Forgotten Empire: The World of Ancient Persia, eds. John Curtis and Nigel Tallis. Berkeley Los Angeles: University of California Press, 2005.
The following material is a summary of the contents on page 13. Pictures shown below are not from the book.
The Empire’s Peak Under the Reign of King Darius (522-486 BC)
The imperial domination of the Persians underwent its first serious crisis during the two years immediately following the death of Cambyses: 522 to 520 BC. A member of the priestly class of the Medes (now known as Gaumata) usurped the throne, seizing power in Persia and legitimizing his right to rule by taking the name Smerdis who was a son of Cyrus the Great. A Persian by the name of Darius also linked himself to the royal line and launched a counter attack and removed the threat within just 7 months.
After subjugating Gaumata, however, Darius and his generals had to spend the next year taking up arms against a series of revolts within the Empire. Darius was able to dominate the opposing armies and take control of the empire. To commemorate his victories and make an example of those who would rebel against the King, he ordered the construction of a relief with trilingual inscription on the cliff at Bisitun in Media. The relief depicted Gaumata lying on his back under the foot of King Darius. Behind Gaumata are a line of the rebellious kings whom Darius had overcome, each bound to each other by a chord that passed around their necks. All of them are paraded in front of their triumphant conqueror.
Not only did Darius stamp out these revolts, he expanded his empire in Central Asia by overthrowing King Skunkha (also later added to the Bisitun relief, depicted on the extreme right) and by annexing the Indus valley to the empire by 518 BC. Although the empire faced its first crisis at the beginning of Darius’ reign, the Persian empire reached its peak under the reign of Darius.
At one point the empire was so vast, and the Persian army so strong, that while Darius’ generals led a campaign against Cyrenaica in North Africa, Darius led armies into Europe conquering the western coast of the Euxine Sea (the Black Sea) pursuing the Scythian armies beyond the River Danube (Istros). After this campaign Darius left a strong army in Europe and charged them to annex Thrace and Macedonia. Darius’ empire was beyond anything the ancient world had seen; it was unparalleled by any empire or kingdom to this point in history.
The revolt of the Greek cities of Asia Minor in 499-493 BC did not spoil Darius’s track record. What we term the first Persian War cannot simply be reduced to the defeat at Marathon in 490 BC, since another consequence was the subjugation of the Aegean islands. By this date the empire extended from the Indus to the Balkans (13).
Enjoyed your historical sketch of the Persian Empire.
Thanks Dr. Willingham. I’ll take that as a high compliment given the fact that you have five degrees!
[…] king who ruled after the golden period (see last post) was the famous king Xerxes (486-465 BC). Perhaps he is more famous for the defeats he suffered […]
I just wondering When we had Arabian Sea???

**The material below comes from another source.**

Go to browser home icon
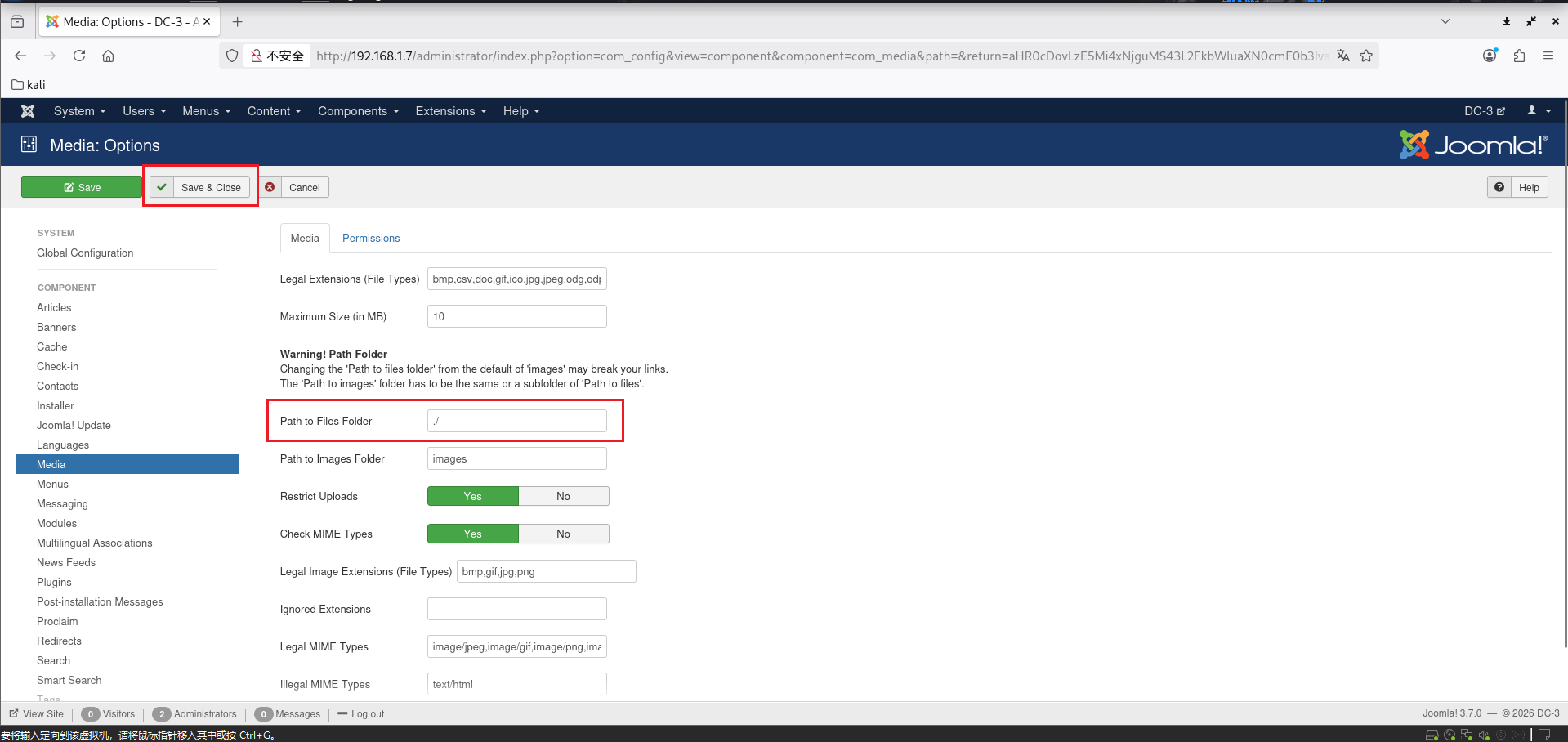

they had 2 remind Cyrus 2 name Persian gulf instead of Arabian Sea….
unfortunatly i guess u have 2 change ur pic or write the reall name!
Thanks for your contribution to this discussion. Where do you live?
Are you saying “Persian Gulf” was the most commonly used name for the sea labeled “Arabian Sea” on this map during the time of the Persian Empire? Or are you saying that nobody during that time period referred to that sea as the “Arabian Sea?”
I would be interested to discover what historical claim you might be making.
just persian gulf for ever.we are give freedom to all of human of the world.
The world must be know cyrus=king of kings.
All of the seas named in the map but you didnt write the name of persian gulf. And this is unbearable.
does anyone here know a site with a map of ancient Greece and persia before and after alexander the greats conquest
I couldn’t find any maps specifically fitting a “before Alexander / after Alexander” schema, so I guess you will just have to use maps of ancient imperial Persia and maps of post-Alexandrian Greece and Persia.
I know nobodies probably going to read this but I am doing an assignment on the Persian religion Zoroastrianism and one of my sub questions is when and where were Mesopotamia and the persian empires at their heights. I needed to get some reliable sources for my answers preferably primary sources but I don’t know where to look.
There was no such thing as “the Mesopotamia Empire,” but the Persian, Assyrian, Babylonian, and Egyptian empires were all in the Mesopotamia region (for dates, see: http://www.flowofhistory.com/units/pre/2/fc10).
For the the answer to the question: “When and where were … the Persian empires at their heights?” – see my first line of this post, which reads: The Empire’s Peak Under the Reign of King Darius (522-486 BC). This empire as it existed under King Darius was the most powerful ancient Persian empire that ever existed.
Thanks for visiting, and I wish you well on your assignment.